On 03/31/2013 10:20 AM, Peter Krempa wrote:
The last Viktor's effort to fix the race and memory corruption unfortunately wasn't complete in the case the close callback was not registered in an connection. At that time, the trail of event's that I'll describe later could still happend and corrupt the memory or cause a crash of the client (including
s/happend/happen/
the daemon in case of a p2p migration).
Consider the following prerequisities and trail of events: Let's have a remote connection to a hypervisor that doesn't have a close callback registered and the client is using the event loop. The crash happens in cooperation of 2 threads. Thread E is the event loop and thread W is the worker that does some stuff. R denotes the remote client.

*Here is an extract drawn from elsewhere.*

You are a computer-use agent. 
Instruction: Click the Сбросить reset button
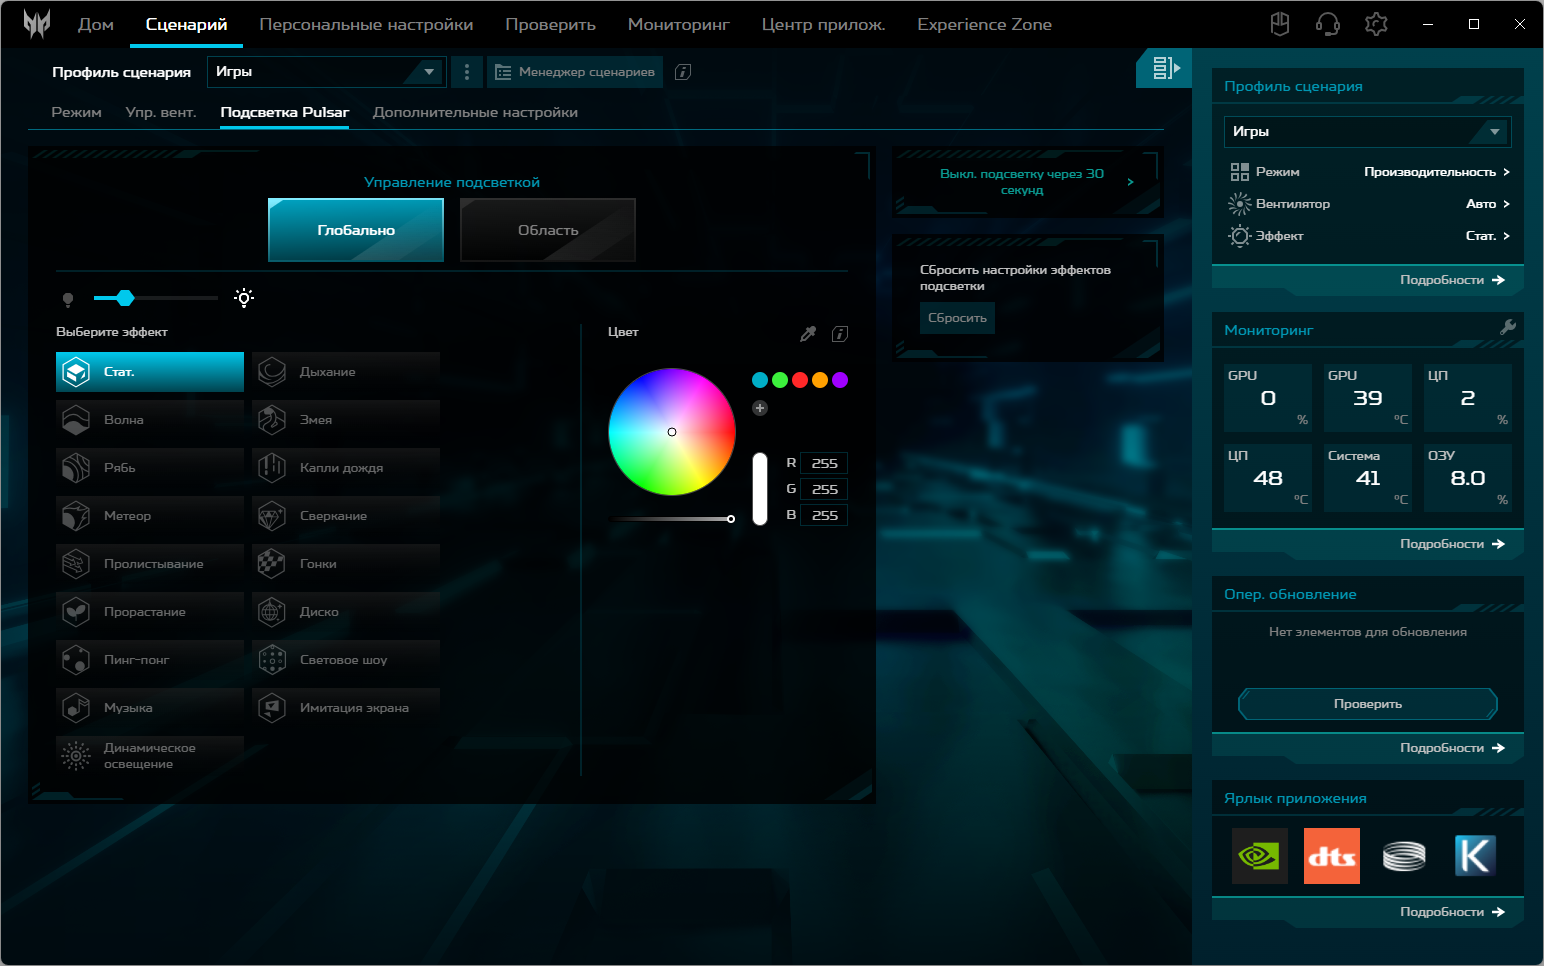957,318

1.) W - The client finishes everything and sheds the last reference on the client 2.) W - The virObject stuff invokes virConnectDispose that invokes doRemoteClose 3.) W - the remote close method invokes the REMOTE_PROC_CLOSE RPC method. 4.) W - The thread is preempted at this point. 5.) R - The remote side recieves the close and closes the socket.
s/recieves/receives/
6.) E - poll() wakes up due to the closed socket and invokes the close callback 7.) E - The event loop is preempted right before remoteClientCloseFunc is called 8.) W - The worker now finishes, and frees the conn object. 9.) E - The remoteClientCloseFunc accesses the now-freed conn object in the attempt to retrieve pointer for the real close callback. 10.) Kaboom, corrupted memory/segfault.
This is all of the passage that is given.